WHAT THE TASK ASKS: Give the number of lines in the data that contain the word "blue"; no other text is needed.
-- TASK INPUTS follows --
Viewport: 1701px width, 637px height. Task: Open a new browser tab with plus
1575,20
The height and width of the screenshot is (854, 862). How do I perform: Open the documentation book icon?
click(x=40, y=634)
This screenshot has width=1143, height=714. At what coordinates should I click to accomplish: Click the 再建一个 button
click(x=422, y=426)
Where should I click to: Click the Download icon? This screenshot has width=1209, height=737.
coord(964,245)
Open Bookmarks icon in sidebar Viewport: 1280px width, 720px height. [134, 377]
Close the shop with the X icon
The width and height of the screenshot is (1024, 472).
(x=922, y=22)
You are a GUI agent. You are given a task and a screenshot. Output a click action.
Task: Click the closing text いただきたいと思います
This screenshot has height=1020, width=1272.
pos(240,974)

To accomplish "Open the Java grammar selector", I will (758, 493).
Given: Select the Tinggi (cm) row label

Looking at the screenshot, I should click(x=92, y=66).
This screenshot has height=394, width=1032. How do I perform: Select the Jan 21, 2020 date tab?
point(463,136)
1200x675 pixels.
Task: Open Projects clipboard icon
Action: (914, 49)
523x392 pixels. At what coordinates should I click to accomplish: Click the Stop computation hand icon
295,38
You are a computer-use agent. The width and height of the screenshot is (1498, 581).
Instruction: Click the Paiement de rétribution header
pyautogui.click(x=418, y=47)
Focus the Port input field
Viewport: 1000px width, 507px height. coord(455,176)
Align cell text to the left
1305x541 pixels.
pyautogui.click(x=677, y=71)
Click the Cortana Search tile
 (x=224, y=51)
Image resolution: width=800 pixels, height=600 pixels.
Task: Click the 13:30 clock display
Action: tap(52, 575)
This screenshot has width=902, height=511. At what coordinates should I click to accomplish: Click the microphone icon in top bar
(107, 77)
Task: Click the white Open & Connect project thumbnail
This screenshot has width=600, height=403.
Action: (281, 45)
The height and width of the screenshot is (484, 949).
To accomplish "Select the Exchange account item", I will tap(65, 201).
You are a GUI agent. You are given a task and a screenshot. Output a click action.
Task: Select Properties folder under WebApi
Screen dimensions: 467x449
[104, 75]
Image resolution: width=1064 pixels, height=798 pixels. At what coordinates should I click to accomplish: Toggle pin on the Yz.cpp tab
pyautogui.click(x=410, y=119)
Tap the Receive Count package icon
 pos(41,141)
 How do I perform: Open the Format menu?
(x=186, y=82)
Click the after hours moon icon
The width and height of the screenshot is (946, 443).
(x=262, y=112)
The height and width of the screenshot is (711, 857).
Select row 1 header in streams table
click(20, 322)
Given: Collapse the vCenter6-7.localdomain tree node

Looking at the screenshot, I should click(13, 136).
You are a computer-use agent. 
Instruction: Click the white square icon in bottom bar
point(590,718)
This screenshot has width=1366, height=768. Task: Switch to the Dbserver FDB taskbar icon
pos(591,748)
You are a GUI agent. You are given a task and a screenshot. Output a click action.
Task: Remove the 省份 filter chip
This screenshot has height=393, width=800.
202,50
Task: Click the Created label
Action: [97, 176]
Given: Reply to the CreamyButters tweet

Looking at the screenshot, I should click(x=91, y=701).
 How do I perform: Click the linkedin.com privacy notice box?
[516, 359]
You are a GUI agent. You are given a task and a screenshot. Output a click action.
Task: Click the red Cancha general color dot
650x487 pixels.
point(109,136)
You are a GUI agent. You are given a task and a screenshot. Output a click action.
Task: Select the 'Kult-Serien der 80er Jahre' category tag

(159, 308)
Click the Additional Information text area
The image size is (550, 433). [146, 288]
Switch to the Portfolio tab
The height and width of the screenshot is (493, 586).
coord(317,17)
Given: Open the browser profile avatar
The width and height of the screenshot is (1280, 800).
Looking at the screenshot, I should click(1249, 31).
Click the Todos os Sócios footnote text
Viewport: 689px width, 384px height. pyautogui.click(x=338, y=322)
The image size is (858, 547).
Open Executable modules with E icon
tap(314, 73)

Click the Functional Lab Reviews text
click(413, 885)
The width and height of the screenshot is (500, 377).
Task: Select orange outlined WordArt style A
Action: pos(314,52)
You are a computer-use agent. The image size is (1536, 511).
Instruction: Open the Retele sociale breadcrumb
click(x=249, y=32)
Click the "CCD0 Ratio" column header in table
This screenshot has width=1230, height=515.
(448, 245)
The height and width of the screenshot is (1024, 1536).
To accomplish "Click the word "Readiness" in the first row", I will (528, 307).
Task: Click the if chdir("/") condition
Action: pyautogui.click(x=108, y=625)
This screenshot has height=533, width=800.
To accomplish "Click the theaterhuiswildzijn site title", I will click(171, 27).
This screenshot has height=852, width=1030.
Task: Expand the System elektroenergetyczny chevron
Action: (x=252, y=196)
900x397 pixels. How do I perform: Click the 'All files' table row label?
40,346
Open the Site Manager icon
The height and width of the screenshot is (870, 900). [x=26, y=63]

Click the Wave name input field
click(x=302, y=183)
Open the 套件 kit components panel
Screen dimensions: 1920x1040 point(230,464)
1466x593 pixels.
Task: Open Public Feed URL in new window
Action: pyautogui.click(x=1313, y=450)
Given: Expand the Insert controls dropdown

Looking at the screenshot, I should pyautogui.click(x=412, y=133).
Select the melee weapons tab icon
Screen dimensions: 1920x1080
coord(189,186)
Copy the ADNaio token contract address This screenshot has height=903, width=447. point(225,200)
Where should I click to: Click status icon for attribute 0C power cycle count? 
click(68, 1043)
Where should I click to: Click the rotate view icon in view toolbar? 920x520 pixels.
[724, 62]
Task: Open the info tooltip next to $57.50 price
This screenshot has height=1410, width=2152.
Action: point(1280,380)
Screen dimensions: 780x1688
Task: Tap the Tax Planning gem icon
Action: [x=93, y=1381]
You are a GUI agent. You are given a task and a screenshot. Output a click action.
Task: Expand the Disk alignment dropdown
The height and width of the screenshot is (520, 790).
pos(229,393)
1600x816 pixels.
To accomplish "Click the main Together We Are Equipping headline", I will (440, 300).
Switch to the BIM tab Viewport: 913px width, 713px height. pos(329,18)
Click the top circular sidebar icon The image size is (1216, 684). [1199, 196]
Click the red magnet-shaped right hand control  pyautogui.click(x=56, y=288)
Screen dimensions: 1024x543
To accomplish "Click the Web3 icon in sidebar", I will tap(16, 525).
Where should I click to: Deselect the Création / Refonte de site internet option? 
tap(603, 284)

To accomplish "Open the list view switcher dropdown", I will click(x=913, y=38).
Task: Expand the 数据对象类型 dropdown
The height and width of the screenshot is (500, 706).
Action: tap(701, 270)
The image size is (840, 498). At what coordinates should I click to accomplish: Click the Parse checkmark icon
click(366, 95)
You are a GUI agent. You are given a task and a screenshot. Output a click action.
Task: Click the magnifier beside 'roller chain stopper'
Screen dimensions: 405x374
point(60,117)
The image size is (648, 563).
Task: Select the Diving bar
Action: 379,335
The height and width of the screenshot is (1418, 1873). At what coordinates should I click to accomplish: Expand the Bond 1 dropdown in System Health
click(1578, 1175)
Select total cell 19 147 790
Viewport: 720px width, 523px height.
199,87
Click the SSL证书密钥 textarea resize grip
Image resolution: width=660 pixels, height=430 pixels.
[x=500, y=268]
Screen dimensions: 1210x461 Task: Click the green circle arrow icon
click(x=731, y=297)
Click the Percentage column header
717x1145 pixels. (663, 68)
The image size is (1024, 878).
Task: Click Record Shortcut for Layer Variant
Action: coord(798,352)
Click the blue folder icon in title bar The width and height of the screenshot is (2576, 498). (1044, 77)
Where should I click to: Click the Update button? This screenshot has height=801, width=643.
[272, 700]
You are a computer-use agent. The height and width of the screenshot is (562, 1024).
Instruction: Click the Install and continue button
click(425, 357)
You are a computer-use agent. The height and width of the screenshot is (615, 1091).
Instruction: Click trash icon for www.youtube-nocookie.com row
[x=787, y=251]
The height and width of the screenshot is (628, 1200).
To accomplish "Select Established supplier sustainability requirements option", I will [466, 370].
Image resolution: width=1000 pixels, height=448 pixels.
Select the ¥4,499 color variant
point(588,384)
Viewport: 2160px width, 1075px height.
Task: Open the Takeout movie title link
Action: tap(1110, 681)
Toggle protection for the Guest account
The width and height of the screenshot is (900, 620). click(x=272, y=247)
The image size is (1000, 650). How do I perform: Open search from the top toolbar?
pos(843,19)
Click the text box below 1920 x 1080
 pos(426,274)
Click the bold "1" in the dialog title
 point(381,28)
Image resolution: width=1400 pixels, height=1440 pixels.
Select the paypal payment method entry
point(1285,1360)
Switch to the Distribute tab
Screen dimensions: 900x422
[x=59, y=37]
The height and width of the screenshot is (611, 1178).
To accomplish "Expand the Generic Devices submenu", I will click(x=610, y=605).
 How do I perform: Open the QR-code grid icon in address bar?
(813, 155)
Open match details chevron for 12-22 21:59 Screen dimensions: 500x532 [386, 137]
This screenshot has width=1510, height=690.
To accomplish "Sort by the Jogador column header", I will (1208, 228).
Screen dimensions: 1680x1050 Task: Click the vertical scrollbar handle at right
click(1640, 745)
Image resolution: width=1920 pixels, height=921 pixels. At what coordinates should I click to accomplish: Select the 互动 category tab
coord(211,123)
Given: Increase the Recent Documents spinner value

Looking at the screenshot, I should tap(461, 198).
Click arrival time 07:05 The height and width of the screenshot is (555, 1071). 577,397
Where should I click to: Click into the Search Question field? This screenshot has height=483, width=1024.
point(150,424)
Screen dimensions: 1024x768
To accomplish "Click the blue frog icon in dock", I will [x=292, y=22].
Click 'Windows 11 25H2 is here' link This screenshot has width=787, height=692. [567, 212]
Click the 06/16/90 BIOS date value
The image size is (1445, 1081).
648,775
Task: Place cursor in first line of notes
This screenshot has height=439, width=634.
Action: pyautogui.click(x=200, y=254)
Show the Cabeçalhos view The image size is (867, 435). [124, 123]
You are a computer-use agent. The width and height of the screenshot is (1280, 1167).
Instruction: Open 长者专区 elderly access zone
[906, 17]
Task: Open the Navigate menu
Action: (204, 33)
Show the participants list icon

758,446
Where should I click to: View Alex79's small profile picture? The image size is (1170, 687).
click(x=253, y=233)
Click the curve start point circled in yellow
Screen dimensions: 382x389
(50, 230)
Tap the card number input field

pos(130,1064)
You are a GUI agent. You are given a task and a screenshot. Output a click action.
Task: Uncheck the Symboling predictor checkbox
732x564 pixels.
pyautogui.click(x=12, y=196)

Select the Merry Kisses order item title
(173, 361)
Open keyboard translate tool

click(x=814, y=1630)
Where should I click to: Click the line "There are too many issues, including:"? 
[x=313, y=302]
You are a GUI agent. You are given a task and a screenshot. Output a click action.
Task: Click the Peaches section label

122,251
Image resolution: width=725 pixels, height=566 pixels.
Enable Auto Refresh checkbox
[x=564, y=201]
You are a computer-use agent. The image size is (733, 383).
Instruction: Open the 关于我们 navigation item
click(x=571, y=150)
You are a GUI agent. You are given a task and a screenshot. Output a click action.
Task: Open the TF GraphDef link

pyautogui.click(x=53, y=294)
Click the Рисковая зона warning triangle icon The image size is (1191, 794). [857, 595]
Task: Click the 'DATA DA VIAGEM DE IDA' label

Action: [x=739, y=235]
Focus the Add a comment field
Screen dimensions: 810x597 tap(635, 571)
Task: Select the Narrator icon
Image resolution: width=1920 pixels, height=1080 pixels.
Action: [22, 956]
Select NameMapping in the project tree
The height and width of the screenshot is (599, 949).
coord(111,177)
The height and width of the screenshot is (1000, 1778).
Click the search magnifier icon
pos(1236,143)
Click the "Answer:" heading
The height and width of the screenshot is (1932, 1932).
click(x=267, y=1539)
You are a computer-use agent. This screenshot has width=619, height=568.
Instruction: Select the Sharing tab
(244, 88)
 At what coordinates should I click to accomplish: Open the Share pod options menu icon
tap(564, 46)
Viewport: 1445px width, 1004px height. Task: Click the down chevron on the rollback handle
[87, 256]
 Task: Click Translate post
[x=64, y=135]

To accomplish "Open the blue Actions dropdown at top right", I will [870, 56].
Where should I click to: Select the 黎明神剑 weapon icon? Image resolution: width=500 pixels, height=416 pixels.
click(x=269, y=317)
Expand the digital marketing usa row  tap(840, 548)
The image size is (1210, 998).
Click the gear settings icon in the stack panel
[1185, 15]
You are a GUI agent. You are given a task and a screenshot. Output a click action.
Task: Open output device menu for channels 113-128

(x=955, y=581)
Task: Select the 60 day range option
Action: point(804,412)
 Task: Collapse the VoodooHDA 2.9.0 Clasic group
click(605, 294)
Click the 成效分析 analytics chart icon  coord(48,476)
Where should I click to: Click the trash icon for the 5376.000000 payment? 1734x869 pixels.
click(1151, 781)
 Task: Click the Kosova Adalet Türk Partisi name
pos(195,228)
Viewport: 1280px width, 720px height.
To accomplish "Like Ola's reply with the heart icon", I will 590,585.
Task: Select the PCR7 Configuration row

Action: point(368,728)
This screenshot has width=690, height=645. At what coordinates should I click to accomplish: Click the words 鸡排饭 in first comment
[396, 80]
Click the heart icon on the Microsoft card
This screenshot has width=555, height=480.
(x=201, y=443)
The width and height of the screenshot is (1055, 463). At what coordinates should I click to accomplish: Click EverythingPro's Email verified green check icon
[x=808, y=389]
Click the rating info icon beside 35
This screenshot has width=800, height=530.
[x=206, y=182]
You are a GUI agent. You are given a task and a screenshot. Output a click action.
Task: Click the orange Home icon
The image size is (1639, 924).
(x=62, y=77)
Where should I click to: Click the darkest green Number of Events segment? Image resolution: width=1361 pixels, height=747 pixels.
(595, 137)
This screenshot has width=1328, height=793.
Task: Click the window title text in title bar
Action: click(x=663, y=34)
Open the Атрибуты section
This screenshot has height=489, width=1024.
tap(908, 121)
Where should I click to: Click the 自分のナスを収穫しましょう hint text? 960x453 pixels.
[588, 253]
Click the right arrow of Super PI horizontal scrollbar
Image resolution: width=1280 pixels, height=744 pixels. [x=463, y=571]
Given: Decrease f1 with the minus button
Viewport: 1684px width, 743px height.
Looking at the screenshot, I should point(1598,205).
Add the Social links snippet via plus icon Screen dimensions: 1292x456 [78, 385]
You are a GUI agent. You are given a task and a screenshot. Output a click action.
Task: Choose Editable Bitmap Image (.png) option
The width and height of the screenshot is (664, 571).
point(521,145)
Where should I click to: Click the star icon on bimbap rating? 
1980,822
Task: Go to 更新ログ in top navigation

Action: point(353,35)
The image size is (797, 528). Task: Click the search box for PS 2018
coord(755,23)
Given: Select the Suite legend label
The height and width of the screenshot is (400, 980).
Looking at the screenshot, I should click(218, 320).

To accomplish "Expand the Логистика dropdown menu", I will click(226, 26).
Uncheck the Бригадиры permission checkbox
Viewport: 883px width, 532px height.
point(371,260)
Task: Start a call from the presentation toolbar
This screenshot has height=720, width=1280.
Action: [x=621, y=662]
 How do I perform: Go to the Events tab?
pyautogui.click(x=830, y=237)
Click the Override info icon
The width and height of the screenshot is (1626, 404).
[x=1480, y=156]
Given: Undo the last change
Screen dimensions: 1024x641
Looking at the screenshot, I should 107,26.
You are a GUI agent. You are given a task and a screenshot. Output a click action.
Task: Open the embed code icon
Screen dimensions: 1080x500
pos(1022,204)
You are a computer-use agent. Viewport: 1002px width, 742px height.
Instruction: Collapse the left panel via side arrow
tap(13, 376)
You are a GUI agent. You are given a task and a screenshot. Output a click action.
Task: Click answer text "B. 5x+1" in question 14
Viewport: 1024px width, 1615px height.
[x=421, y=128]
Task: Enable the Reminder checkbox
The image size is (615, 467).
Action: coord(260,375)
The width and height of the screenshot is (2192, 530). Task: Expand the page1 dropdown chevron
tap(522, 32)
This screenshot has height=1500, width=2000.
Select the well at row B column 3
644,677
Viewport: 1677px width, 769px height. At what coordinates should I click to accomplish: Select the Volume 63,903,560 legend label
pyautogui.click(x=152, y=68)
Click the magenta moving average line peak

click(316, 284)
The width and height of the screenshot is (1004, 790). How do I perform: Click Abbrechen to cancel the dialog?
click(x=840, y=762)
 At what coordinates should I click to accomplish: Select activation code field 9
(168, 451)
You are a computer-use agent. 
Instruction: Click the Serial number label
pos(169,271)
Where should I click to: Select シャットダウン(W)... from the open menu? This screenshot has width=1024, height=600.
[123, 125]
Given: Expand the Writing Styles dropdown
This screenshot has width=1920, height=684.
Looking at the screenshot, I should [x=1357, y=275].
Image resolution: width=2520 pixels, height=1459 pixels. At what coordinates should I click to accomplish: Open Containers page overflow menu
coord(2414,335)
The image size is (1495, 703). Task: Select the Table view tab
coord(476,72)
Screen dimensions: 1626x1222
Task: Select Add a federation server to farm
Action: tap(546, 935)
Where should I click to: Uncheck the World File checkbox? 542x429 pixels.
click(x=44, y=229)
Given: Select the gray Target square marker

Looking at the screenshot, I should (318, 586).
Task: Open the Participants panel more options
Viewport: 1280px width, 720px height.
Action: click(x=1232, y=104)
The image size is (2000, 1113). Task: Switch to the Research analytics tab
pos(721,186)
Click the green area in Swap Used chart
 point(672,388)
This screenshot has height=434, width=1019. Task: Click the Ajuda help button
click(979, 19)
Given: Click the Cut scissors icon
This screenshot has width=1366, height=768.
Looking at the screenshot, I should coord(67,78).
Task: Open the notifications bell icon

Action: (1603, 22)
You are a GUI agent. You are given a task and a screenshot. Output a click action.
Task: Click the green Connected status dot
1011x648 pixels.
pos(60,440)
-- TASK INPUTS concluded --
EXERCISE OUTPUT: 3